Im ersten Teil des Workshops hat Begoña González Otero (Max-Planck-Institut für Immaterialgüter- und Wettbewerbsrecht, München) die Ergebnisse ihrer Doktorarbeit vorgestellt: Compelling to Disclose Software Interoperable Information: Risk for Innovation or Balanced Solution? Sie bemerkte, dass Softwarestandards in einem ziemlichen Durcheinander seien. Software Interoperabilität wird gebraucht damit Programme miteinander agieren können und Produkte zusammen funktionieren können. Allerdings haben wir es in der Praxis oft lediglich mit Kompatibilität statt Interoperabilität zu tun. Die Digital Agenda for Europe 2010-2020 arbeitet daran Interoperabilität zu verbessern und auszuweiten. Eine darin hervorgehobene Empfehlung ist die Überarbeitung der Software Directive und dazugehöriger Ausnahmen damit Interoperabilität ermöglicht wird, ohne das Gleichgewicht zwischen Copyright und Wettbewerbsrecht zu stören.

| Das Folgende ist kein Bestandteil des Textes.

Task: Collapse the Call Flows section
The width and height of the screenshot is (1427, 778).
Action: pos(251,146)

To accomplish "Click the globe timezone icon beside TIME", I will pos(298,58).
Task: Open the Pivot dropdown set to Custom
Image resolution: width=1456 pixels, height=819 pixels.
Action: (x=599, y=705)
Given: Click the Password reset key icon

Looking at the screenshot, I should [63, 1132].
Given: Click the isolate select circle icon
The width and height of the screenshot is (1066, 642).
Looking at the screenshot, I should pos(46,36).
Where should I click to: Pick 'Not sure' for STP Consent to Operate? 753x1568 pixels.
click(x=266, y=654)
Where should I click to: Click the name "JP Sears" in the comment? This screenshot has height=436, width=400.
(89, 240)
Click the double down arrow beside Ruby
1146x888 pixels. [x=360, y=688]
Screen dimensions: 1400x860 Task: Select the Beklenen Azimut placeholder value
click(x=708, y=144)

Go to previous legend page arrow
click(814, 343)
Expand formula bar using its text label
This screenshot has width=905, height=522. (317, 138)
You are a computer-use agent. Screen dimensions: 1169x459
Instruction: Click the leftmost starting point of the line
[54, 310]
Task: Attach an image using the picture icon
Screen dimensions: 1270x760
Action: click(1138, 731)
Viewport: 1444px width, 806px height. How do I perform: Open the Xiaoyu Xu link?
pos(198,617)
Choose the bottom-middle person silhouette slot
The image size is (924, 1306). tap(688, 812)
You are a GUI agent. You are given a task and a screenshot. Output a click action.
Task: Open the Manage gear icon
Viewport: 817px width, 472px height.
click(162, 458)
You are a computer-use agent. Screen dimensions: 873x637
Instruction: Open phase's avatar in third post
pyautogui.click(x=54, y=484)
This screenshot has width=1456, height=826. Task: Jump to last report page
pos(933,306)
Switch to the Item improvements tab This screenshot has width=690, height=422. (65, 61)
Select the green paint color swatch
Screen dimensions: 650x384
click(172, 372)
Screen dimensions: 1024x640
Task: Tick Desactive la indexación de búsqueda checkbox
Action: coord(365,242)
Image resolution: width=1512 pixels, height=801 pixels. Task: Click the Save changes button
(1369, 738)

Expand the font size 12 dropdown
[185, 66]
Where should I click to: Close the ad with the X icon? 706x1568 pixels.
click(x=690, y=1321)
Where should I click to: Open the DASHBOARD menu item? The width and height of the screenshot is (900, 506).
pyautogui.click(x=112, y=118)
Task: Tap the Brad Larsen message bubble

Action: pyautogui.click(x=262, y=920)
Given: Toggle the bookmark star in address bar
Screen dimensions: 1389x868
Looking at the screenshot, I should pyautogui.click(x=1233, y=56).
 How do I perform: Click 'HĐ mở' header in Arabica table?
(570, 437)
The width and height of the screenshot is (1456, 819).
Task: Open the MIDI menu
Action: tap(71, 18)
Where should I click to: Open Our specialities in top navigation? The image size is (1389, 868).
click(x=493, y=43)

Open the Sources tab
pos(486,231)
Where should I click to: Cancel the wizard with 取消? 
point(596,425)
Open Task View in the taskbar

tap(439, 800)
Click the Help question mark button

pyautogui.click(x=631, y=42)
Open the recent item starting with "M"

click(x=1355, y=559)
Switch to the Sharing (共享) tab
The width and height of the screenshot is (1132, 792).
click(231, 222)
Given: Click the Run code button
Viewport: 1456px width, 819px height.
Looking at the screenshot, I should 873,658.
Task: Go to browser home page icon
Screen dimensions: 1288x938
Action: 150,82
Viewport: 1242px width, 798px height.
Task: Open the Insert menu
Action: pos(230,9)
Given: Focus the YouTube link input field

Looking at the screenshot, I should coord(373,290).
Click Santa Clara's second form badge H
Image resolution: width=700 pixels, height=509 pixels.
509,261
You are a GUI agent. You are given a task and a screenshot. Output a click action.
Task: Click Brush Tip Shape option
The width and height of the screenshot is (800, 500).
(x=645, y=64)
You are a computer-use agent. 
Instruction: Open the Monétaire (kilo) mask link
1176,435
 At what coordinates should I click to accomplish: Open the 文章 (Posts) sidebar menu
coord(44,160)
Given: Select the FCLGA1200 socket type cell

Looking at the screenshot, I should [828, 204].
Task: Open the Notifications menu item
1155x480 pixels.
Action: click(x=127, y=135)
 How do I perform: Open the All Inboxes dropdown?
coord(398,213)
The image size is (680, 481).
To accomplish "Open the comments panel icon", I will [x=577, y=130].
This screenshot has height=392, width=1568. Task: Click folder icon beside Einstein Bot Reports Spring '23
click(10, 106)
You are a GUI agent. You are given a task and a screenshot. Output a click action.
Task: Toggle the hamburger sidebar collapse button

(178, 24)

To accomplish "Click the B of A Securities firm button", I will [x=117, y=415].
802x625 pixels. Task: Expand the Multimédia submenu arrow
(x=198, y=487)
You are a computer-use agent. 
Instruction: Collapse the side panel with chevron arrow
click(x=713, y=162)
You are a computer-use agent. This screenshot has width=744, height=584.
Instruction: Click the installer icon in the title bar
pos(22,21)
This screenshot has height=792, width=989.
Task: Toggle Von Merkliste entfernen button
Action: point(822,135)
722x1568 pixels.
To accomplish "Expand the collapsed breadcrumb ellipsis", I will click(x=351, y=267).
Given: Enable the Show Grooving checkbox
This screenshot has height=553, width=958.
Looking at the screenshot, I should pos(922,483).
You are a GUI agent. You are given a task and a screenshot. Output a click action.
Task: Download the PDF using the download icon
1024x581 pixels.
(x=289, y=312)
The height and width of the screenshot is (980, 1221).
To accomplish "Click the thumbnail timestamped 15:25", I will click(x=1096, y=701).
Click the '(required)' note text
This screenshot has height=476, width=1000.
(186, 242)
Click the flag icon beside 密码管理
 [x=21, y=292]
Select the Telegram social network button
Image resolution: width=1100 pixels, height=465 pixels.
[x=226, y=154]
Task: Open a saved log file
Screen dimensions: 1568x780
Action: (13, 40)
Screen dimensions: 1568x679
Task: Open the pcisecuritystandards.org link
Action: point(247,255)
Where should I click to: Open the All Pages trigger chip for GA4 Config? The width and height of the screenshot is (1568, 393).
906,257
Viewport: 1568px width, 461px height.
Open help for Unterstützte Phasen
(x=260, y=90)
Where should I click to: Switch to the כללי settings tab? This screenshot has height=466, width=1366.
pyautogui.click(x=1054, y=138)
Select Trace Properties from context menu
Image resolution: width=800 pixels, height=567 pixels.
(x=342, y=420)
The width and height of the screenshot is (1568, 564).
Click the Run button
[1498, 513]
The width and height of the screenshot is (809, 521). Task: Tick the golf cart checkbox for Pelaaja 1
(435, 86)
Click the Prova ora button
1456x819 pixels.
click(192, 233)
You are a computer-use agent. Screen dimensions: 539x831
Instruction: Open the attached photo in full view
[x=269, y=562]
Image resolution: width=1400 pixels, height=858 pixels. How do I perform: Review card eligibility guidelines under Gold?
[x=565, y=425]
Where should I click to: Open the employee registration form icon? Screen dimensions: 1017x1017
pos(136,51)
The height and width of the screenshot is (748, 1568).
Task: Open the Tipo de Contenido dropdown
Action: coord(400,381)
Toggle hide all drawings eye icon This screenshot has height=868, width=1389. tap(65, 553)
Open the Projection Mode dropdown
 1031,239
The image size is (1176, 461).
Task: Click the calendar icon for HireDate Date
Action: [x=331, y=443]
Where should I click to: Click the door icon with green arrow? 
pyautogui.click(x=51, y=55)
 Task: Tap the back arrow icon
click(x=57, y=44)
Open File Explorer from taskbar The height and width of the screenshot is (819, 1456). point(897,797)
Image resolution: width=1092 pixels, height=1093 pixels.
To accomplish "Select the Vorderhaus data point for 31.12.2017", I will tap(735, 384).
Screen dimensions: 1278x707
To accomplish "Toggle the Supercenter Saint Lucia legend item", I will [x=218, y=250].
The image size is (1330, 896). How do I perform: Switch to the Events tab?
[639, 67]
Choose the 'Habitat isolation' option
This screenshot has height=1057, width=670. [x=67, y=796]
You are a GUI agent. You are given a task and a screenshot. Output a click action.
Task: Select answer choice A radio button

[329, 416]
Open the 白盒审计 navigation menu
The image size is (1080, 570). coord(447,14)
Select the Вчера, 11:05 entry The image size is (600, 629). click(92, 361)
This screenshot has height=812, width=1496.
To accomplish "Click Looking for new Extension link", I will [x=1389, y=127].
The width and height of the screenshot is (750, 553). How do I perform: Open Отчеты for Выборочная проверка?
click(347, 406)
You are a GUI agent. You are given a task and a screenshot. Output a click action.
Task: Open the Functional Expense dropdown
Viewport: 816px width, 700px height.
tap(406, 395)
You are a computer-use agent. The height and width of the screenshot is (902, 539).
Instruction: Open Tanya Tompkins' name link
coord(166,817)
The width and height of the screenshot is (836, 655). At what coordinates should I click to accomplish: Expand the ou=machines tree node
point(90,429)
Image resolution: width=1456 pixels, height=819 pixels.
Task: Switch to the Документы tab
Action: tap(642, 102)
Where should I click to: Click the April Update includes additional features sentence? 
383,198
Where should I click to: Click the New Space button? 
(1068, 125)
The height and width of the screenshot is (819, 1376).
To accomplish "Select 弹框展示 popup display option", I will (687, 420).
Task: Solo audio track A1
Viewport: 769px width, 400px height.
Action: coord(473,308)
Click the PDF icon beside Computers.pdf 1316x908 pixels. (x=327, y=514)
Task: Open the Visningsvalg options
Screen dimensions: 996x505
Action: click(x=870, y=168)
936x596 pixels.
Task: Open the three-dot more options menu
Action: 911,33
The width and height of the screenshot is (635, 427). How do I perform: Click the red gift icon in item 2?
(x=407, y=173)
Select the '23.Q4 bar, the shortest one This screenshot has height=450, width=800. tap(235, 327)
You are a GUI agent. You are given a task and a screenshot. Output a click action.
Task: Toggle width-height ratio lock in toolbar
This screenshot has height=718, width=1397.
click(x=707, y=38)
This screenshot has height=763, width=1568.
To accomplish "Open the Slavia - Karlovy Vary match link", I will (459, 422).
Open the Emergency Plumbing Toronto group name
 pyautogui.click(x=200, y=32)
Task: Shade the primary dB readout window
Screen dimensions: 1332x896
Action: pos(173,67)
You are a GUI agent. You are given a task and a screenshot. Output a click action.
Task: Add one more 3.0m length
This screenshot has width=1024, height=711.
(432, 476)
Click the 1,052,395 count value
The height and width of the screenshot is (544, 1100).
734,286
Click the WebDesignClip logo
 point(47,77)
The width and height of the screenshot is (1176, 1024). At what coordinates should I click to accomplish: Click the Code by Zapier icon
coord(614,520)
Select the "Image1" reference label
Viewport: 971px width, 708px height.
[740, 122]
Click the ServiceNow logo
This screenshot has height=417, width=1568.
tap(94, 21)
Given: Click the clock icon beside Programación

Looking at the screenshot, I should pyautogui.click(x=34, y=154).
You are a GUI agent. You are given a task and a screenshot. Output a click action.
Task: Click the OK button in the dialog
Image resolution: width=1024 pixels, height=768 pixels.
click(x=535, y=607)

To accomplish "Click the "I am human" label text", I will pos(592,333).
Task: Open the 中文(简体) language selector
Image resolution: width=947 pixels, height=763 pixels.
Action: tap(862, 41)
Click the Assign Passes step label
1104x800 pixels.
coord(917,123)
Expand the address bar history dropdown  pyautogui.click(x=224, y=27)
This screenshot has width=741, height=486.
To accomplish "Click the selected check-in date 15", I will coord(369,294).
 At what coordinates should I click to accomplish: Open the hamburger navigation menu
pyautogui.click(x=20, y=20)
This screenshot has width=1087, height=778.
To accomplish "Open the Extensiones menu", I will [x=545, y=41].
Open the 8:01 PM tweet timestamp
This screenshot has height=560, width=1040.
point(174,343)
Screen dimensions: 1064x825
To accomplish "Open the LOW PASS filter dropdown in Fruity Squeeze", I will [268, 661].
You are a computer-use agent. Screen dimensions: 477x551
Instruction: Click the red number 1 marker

Begoña González Otero – by videobuero.de

Im zweiten Teil des Workshops stellte Christoph Schneider (Institut für Technikfolgenabschätzung und Systemanalyse, Karlsruhe) sein Promotionsvorhaben vor: Concrete utopias of an open technology: The practices and futures of open design. Er beobachtet eine Verlagerung von Open Source Initiativen aus der digitalen Welt in die materielle Welt. Fablabs, Hackerspaces oder die MakerBot Industries sind nur ein paar Beispiele. Diese Verlagerung eröffnet neue Paradigmen für Innovation. In seiner Doktorarbeit erforscht Christoph Schneider die Wechselbeziehung zwischen Visionen und Objekten. Wie werden Visionen von Zukunft und Technologien in Open Design-Praktiken umgesetzt? In diesem Kontext werden Objekte als sich im fließenden Zustand befindend betrachtet und es wird ihnen ein soziales Leben zugeschreiben. Was passiert mit Objekten, wenn sie von einem Zustand in einen anderen wechseln? Darüber hinaus haben Objekte das Potenzial Menschen beim Erlernen von Fähigkeiten, Wissensteilung und Problemlösung zu synchronisieren. Wie zirkuliert Wissen in Open Design Strukturen?

Christoph Schneider – by videobuero.de

Diese Herangehensweise zusammenfassend lässt sich behaupten: “The future is open source everything” (Linus Torvalds).